# Measure Graphical Structure in Bridge matrices

In [None]:
TODO : faire un graph réellement random avec autant d'arrêtes et de noeuds (simplement mélanger les valeurs de la matrice d'adjacence) :
- quelle entropie pour erdos alors ?
- pour NBM ? Gain comparable ou significativement plus faible comparé au graph de base ?

In [1]:
import graph_tool.all as gt
from graph_tool.spectral import laplacian
import numpy as np

from sklearn.cluster import KMeans
from scipy.sparse.linalg import eigs

import os

In [2]:
path = f"./checkpoints/"
DATASET = "laion"
UseTOPK = False
CENTER_DATASET = False
expansion_factor = 8
top_k = 20

alpha = 0.1 if UseTOPK else 0.0
beta = 0

alpha_name = str(alpha).replace('.', '')
beta_name = str(beta).replace('.', '')
bridge_name = f"{DATASET}_{"batchtopk" if UseTOPK else "MP"}_centered_{CENTER_DATASET}_{expansion_factor}_L0_{top_k}_alpha" + alpha_name + "beta" + beta_name + "_bridge.npy"
null_C = f"{DATASET}_{"batchtopk" if UseTOPK else "MP"}_centered_{CENTER_DATASET}_{expansion_factor}_L0_{top_k}_alpha" + alpha_name + "beta" + beta_name + "_bridge_null_C.npy"
null_D = f"{DATASET}_{"batchtopk" if UseTOPK else "MP"}_centered_{CENTER_DATASET}_{expansion_factor}_L0_{top_k}_alpha" + alpha_name + "beta" + beta_name + "_bridge_null_D.npy"
null = f"{DATASET}_{"batchtopk" if UseTOPK else "MP"}_centered_{CENTER_DATASET}_{expansion_factor}_L0_{top_k}_alpha" + alpha_name + "beta" + beta_name + "_bridge_null.npy"

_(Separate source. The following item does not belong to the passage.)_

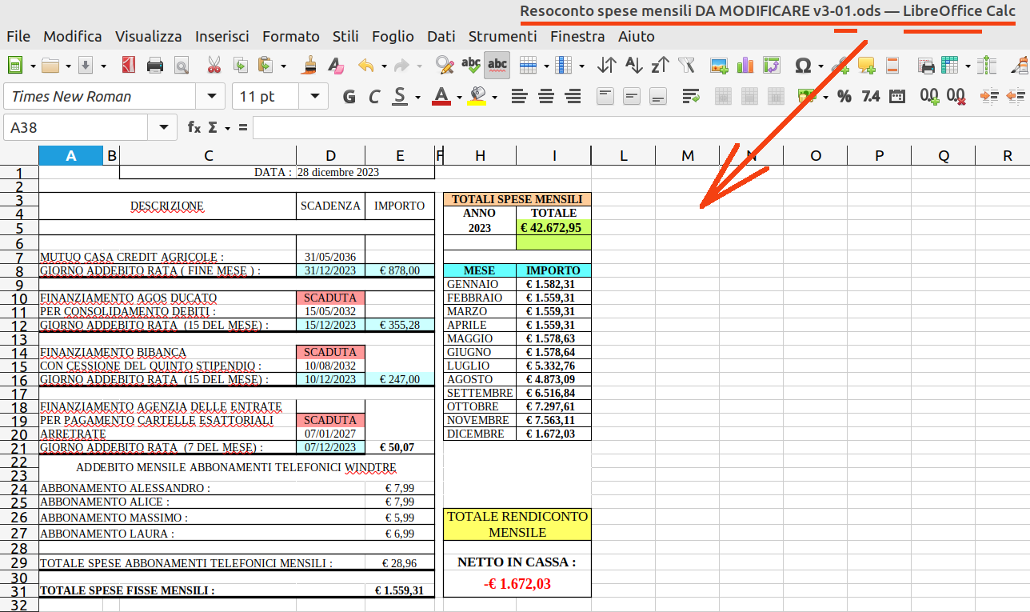
Task: Click the Print icon in toolbar
Action: [155, 66]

bridge = np.load(path + bridge_name, allow_pickle=True)
null_C = np.load(path + null_C, allow_pickle=True)
null_D = np.load(path + null_D, allow_pickle=True)
null = np.load(path + null, allow_pickle=True)
energy = np.load(path + bridge_name.replace("bridge", "energy"), allow_pickle=True)

# threshold bridges with 99th percentile of null :
threshold = np.quantile(null, 0.999)
print(f"Threshold for bridge: {threshold:.2e}")
bridge[np.abs(bridge) < threshold] = 0
null_C[np.abs(null_C) < threshold] = 0
null_D[np.abs(null_D) < threshold] = 0
null[np.abs(null) < threshold] = 0

SQUARE = True
rec_types=["real-normal"]
if SQUARE:
    # square the matrix
    bridge = bridge ** 2
    null_C = null_C ** 2
    null_D = null_D ** 2
    null = null ** 2
    rec_types=["real-exponential"]

bridge_null = bridge.flatten()[np.random.permutation(len(bridge.flatten()))].reshape(bridge.shape)

print(bridge.shape)

In [3]:
# get the distribution of edge weights :
edge_weights = bridge[bridge != 0].flatten()

# sort the edge weights
edge_weights = np.sort(np.abs(edge_weights))

# cumulative distribution function :
cumulative_distribution = np.cumsum(edge_weights) / np.sum(edge_weights)
cumulative_distribution = cumulative_distribution[::-1]

import matplotlib.pyplot as plt

# Find the smallest index where the cumulative distribution is less than 0.99, 0.95, and 0.5
idx_999 = np.argmax(cumulative_distribution < 0.001)
idx_99 = np.argmax(cumulative_distribution < 0.01)
idx_95 = np.argmax(cumulative_distribution < 0.05)
idx_90 = np.argmax(cumulative_distribution < 0.1)
idx_50 = np.argmax(cumulative_distribution < 0.5)

for i in range(10):
    print(f"% of weight above 1e-{i}: {np.sum(edge_weights[edge_weights > 10**-i]) / np.sum(edge_weights)}")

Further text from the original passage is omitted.